--- Page extract ---

With that one vector, it could be anywhere on that dotted gray line. Adding another vector narrows it down, but you can see that it can still "slide" along the dotted line and satisfy both vectors:

Finally, three uniquely determines its position:

This isn't too hard to figure out visually, but it actually ends up being a bit of a pain to write. For example, you can't assume that the vectors have exactly the value they should, so that messes with some constraint problem setups. You can probably pose this as a convex minimization problem, but I think you'd really actually need to set it up as a set of them, because it's a different equation depending on the angle (i.e., which walls it's able to hit). This is kind of what I ended up doing, but I wouldn't call it pretty.

Lastly, there are actually a small subset of cases where even three vectors don't solve it!

Now, I think if you were willing to put the TOFs at non-right angles to each other, for example, maybe the center one at $\theta$ and the other two at $\pm 10^\circ$, that would remove this case. But, from my experience with this, I'd rather get much different TOF readings that have this weakness than 3 ones that are nearly the same.

Anyway, whenever I talk about the position, it's the estimated position from the TOFs and compass.

 

The results!

It was tricky for me to predict how long it would take to train. In the simulations above, you can see that it takes ~400k iterations to learn and level off. While this takes ~10 min or so to learn by simulating on my laptop, the robot has to, well, do it physically, which obviously takes longer. I was pleasantly surprised to find it taking a little less than 1 second an iteration, because I expected more. Even so, at 400k iterations, that would take a loooooong time. On the other hand, it's not a direct comparison with the number of iterations, because to do that, you'd really have to match the distances that the simulation/real robot go in an iteration. Anyway, let's see what happened!

To start, here's a look at a (sped up) and labeled gif of it at the end of training!

This training took about 30 hours. The blue rectangle shows the current target. The red arrow shows the current estimated position and angle of the robot. You can see that the compass direction is almost always accurate, but the position is often somewhat off, and occasionally very off. The TOF sensors are usually pretty accurate, so the big errors in position are due to the method of calculating the position, which occasionally gets it wrong.

You can see that when it's getting the wrong position, it gets stuck in a small loop where it's choosing its next action based on where it thinks it is (it only gets out of it because there's an $\epsilon_{min}$ value of the epsilon-greedy policy). So it could eventually figure out that that "deceptive" position isn't actually accurate, and update the Q value to account for that, but that could also potentially screw it when it's in that actual position.

--- Records supplied ---
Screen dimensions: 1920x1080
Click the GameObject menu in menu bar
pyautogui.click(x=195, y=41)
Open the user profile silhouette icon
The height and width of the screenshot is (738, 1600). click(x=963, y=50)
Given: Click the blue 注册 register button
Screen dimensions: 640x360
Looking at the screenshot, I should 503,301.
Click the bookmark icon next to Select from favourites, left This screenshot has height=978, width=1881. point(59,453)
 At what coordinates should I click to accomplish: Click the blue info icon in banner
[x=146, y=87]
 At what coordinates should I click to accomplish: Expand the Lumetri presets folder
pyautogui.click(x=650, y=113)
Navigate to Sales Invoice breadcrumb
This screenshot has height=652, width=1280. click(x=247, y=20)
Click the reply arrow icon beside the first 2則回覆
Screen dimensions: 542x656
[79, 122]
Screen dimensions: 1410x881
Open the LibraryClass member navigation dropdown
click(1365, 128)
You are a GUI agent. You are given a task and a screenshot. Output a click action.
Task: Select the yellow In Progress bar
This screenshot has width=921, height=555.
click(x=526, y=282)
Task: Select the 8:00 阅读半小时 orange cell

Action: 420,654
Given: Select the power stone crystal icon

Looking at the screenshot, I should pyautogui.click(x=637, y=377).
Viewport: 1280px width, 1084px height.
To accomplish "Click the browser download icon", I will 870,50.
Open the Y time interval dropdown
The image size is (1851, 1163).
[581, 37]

--- Required task 1 ---
Answer these from the robot write-up:
(a) About how many iterations does the simulation take to learn and level off?
(b) How long did the training shown in the gif take?
(c) What does the blue rectangle in the gif show?
--- Required task 2 ---
According to the robot write-up, why are the big position errors blamed on the method of calculating the position and not on the TOF sensors?
--- Required task 3 ---
Update the robot write-up's passage starting with "You can see that when" and going on through "that actual position.", replacing "small loop" with "tight loop".
The listing comes from a separate source.

--- Complete response 1 ---
(a) About 400k iterations.
(b) About 30 hours.
(c) The current target.

--- Complete response 2 ---
The TOF sensors are usually pretty accurate. The large position errors therefore come from the position-calculation method, which occasionally gets it wrong.

--- Complete response 3 ---
You can see that when it's getting the wrong position, it gets stuck in a tight loop where it's choosing its next action based on where it thinks it is (it only gets out of it because there's an $\epsilon_{min}$ value of the epsilon-greedy policy). So it could eventually figure out that that "deceptive" position isn't actually accurate, and update the Q value to account for that, but that could also potentially screw it when it's in that actual position.